Forecasting the NFV Opportunity

Lee Doyle
Lee Doyle

Network functions virtualization (NFV) has the potential to transform the way telecom networks are built and operated. Key questions remain about the leading use cases, market drivers, standards, and timing of NFV deployments.

NFV aims to transform the way that network operators build networks by using standard IT virtualization technology to consolidate many network equipment types onto industry standard servers (COTS). Leading communications service providers initiated a NFV standardization effort in the European Telecommunications Standards Institute (ETSI) in the fall of 2012.

As of mid-2013, standards efforts and proofs-of-concept are ongoing, but still in the early phases. Understanding the opportunity for a market which is just now starting to develop requires the analyst to make a number of assumptions about the future.

According to the best-case market scenario from Doyle Research, the NFV market will start to gain momentum with early use cases during 2014. The market is forecast to reach approximately $5 billion by 2018, including software, servers, and storage.

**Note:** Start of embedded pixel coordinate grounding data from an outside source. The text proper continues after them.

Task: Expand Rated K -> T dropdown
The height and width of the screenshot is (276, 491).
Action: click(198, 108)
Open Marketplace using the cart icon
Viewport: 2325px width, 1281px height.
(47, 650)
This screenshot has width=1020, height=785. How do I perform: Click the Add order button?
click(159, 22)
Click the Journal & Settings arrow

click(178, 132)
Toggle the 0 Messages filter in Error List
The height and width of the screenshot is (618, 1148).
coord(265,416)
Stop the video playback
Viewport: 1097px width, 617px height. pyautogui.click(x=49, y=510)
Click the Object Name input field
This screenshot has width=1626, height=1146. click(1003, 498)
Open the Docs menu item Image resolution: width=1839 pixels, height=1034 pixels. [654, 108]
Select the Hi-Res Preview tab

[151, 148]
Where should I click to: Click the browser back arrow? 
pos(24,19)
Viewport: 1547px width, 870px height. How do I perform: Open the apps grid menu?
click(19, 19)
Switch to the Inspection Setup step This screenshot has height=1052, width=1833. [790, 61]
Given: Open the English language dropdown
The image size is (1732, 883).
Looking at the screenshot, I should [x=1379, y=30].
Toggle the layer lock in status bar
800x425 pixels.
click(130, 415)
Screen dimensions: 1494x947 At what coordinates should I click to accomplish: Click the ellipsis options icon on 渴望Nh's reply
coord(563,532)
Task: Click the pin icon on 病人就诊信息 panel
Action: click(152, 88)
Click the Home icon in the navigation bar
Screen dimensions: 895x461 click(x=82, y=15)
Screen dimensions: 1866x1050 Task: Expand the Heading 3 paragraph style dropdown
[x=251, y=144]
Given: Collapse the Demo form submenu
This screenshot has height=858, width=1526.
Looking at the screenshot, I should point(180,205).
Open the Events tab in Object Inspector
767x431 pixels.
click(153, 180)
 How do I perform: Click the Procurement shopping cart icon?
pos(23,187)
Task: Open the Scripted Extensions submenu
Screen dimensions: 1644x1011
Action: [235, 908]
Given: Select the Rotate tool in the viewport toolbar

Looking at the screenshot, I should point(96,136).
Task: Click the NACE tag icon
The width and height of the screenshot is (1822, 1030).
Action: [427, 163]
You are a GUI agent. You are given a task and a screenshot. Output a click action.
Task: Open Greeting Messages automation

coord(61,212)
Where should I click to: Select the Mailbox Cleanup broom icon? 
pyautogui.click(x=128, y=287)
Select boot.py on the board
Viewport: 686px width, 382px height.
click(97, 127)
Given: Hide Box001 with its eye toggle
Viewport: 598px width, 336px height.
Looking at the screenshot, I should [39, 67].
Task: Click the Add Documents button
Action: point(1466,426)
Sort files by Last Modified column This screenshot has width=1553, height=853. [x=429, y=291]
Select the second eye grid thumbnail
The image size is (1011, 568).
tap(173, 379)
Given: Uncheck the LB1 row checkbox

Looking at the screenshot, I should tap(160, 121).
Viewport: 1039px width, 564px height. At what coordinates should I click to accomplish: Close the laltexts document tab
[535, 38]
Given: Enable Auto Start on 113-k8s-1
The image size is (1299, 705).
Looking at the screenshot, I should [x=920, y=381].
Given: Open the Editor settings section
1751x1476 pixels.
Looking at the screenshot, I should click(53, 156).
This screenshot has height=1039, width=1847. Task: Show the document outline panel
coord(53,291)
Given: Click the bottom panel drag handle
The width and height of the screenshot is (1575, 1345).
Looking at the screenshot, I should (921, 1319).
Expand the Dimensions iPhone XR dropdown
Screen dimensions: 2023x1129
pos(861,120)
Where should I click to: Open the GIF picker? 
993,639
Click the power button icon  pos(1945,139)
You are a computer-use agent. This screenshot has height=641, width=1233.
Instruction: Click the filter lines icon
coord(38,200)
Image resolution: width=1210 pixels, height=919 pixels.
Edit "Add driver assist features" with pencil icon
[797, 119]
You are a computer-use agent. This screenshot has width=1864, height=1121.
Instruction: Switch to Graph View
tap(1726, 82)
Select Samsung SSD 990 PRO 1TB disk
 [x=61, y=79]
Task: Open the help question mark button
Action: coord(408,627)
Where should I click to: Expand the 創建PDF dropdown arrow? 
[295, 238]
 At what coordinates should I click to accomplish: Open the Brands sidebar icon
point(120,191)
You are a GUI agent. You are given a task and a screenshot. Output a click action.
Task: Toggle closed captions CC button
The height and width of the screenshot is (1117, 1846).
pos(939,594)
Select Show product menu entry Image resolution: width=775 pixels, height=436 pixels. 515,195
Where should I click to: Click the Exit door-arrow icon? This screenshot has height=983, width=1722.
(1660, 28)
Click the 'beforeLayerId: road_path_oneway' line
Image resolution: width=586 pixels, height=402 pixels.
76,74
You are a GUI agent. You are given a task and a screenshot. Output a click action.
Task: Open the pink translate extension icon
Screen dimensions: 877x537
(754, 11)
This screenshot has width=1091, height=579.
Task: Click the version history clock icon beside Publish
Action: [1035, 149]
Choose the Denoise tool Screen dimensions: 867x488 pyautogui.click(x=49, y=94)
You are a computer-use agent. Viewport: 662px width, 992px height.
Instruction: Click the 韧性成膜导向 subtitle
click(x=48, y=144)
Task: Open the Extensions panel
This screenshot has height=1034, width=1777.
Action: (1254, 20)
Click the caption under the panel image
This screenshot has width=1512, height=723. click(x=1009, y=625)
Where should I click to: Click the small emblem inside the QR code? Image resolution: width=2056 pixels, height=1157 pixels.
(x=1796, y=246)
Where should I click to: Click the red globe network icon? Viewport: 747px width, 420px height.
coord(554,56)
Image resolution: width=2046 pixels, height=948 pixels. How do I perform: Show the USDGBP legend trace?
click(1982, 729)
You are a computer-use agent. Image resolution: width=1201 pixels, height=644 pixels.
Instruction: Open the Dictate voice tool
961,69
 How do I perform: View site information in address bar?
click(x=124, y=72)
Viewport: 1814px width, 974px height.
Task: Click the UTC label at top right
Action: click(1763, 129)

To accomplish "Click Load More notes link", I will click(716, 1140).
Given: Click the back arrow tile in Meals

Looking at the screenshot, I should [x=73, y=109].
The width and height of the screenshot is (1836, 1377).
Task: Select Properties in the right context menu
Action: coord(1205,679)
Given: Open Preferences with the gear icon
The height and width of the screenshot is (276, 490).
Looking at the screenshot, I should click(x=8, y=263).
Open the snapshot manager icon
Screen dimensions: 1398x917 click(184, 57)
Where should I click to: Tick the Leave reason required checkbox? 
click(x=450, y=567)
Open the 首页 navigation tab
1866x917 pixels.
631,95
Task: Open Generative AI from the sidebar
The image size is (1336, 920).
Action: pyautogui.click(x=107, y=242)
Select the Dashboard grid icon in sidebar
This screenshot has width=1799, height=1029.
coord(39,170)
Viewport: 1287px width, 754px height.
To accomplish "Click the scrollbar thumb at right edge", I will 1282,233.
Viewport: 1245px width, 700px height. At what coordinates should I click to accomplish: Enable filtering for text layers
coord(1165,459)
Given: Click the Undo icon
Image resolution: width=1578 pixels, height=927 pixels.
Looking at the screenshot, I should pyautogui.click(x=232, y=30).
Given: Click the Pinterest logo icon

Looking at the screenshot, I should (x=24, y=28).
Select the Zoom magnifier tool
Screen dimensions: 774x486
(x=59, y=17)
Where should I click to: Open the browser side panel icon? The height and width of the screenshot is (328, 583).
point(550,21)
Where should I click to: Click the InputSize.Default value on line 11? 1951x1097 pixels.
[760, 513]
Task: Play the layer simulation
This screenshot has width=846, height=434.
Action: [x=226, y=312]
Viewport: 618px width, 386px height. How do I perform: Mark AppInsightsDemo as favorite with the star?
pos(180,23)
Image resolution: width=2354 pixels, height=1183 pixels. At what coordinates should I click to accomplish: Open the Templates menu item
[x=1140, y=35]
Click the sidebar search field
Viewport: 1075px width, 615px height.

Here's some insight into how that number is determined. In order to properly discuss the market size of the NFV market, we need to think about the following questions:

  • Market definition: What is included in the NFV market? Software, hardware, virtual functions, and professional/support services can all be considered here.
  • Use cases: What are the leading NFV use cases (machine-to-machine, CPE, hybrid cloud, etc.) and how will they impact various parts of the existing network infrastructure? How will these use cases drive NFV deployment time frames?
  • Network equipment in scope: What types of network equipment will be in scope for NFV technology in what time frame? Leading types of equipment under consideration for NFV include the mobile core, IP Multimedia Subsystems (IMS), policy/service assurance, deep packet inspection, WAN optimization, security elements, some routing elements, and many others.
  • Key benefits: The key benefits that communications service providers will derive from NFV implementation include faster time-to-market, enablement of new services, ability to rapidly scale resources up and down, and lower costs (both CAPEX and OPEX). Which of these key benefits (or combinations thereof) will motivate CSPs to make the significant changes required to migrate to NFV?
  • Inhibitors: CSPs have large installations of highly reliable, revenue-producing networks. How will NFV impact the existing network? What are the risk factors? Who will provide the expertise to enable NFV migration?
  • Technological maturity: Some parts of the telecom network (mainly the application and some control plane elements) already run on standard servers (COTS). Other parts of the network (e.g., optical transport, routers, mobile edge, and switches) drive their scale and performance from a combination of proprietary ASICs or network processing units with integrated software -- making them difficult to virtualize. How well will NFV technology scale and how reliable will it be in the various parts (functions) of the network?
  • Standards/interoperability: The key advantage of NFV is the ability of CSPs to mix and match various software elements on standard COTS hardware. How well will various NFV solutions interoperate? How easily can they be tied to existing OSS/BSS (back office) systems?
  • Speed: How quickly can CSPs change the relationship between their network and IT operations? In order to broadly implement NFV, large traditional CSPs need to change their current organizational structure. They will have to blend expertise from their IT, cloud, and network organizations. Very few CSPs (and none of the large ones) have this capability today.

Having analyzed the wide range of questions outlined above, the market analyst needs to clearly define forecast assumptions for his/her best-case scenario regarding NFV adoption. All NFV forecasts recognize the nascent stage of the market, but all will differ on definitions, timing, technology, and change assumptions.